第8話 出会 であい


「あの……田村様は」

「えっ、先ほどまでこちらに……」


 私はそう言って辺りを見渡したが、ついさっきまでいたはずの男性の姿はない。


 今言われた『田村』は、この会社の着物の生地やデザインを管理の仕事をしている人物で、その人の苗字である。


 田村さんは、この時代の人にしては身長が高かったが、決して筋肉質ではなく、少し線が細い……そんな印象の人だった。


 現に、ちょっとでも重い物を持つと、すぐに息切れをしていたモノだ。


 一応、女性に重い物を持たせるのは……という気持ちはあったのだろうが、結局……少し移動したところで、疲れてしまい、たまたま近くを通った私も一緒に手伝う……といった事がつい最近あったばかりで……。


 いや、そういった類の話はかなりある。


 ちなみにこの日、田村さんは着物のデザインについての打ち合わせで、私の会社を訪れていた。

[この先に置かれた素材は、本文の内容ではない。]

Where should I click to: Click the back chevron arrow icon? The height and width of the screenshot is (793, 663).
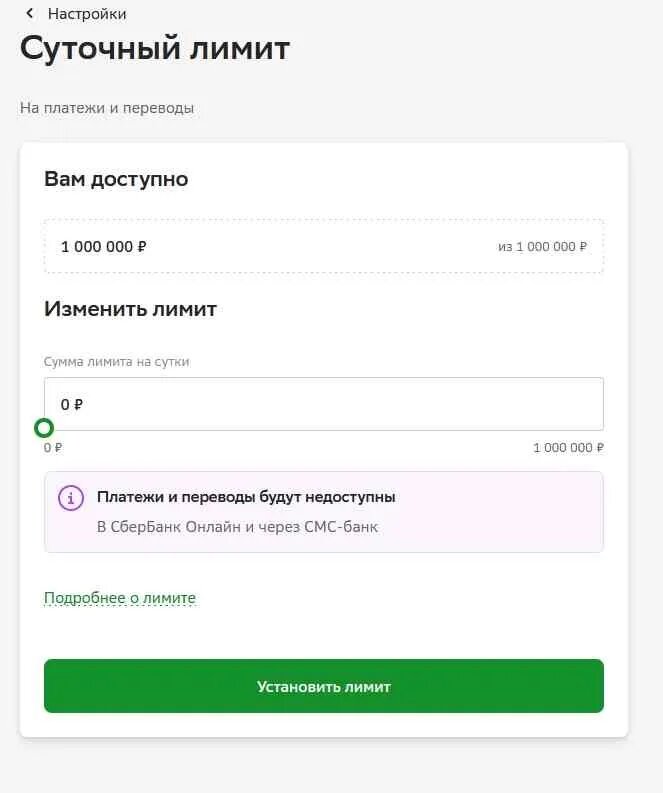click(x=30, y=14)
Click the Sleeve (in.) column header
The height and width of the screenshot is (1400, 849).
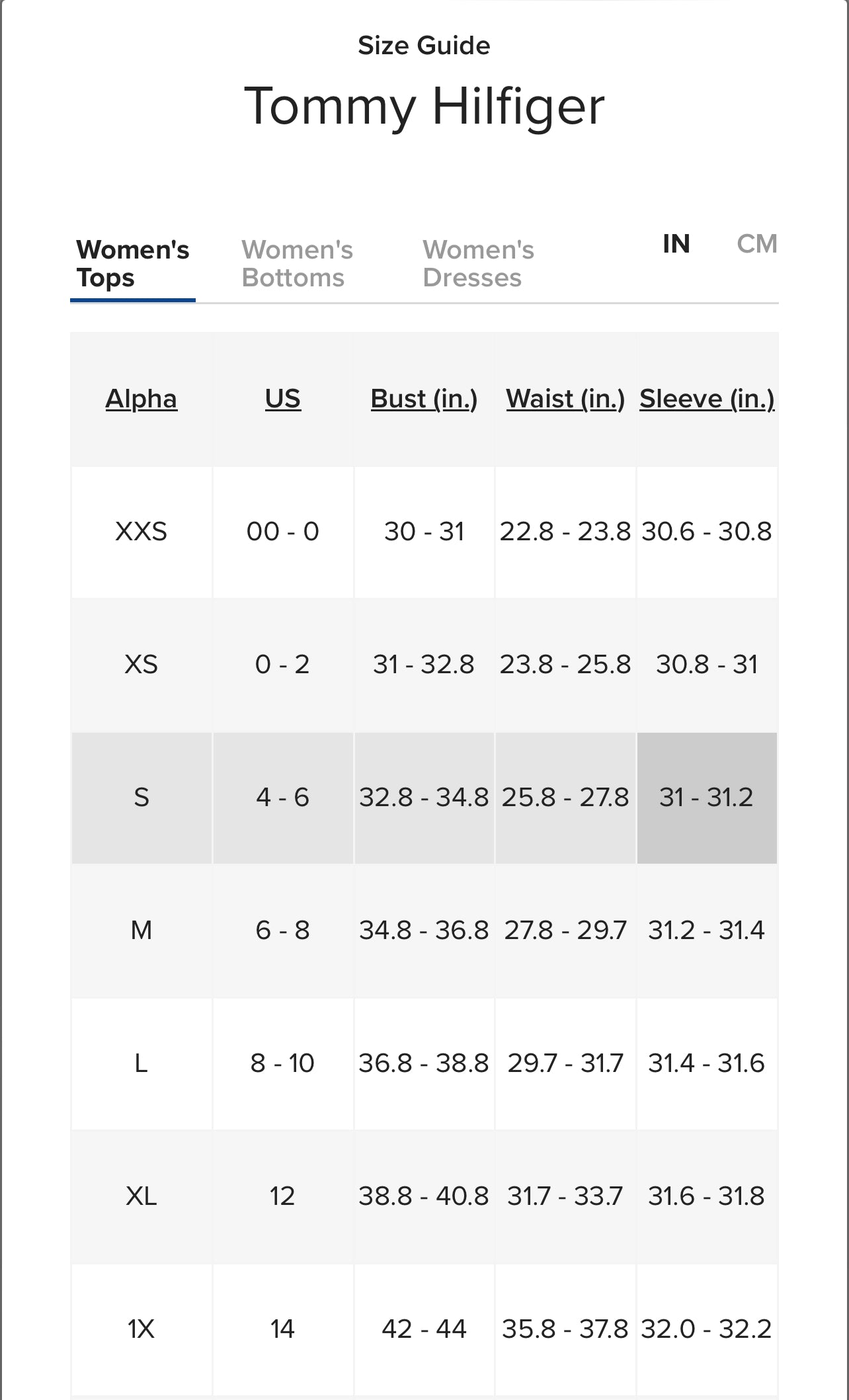point(707,399)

 この人が田村さんを探している理由は、その着物で使われる生地について聞きたい事があったからだろう。


「どっ、どうしましょう。出来れば今日中に発注してしまいたいのですが……」

「……そうよね。早く取り掛からないと、出来上がる目途も付かないわよね」


 着物を一着作るにはいつもかなり時間が掛かり、そしてその着物に使われる技術もまた、相当な熟練の技が必要だ。


 デザインが決まったのであれば、早く取り掛かりたいというこの人言っている事は、よく分かる。


「あっ、そういえば……」


 その時、私はちょっと前に「資料を見に行く」と田村さんが言っていたことを思い出した。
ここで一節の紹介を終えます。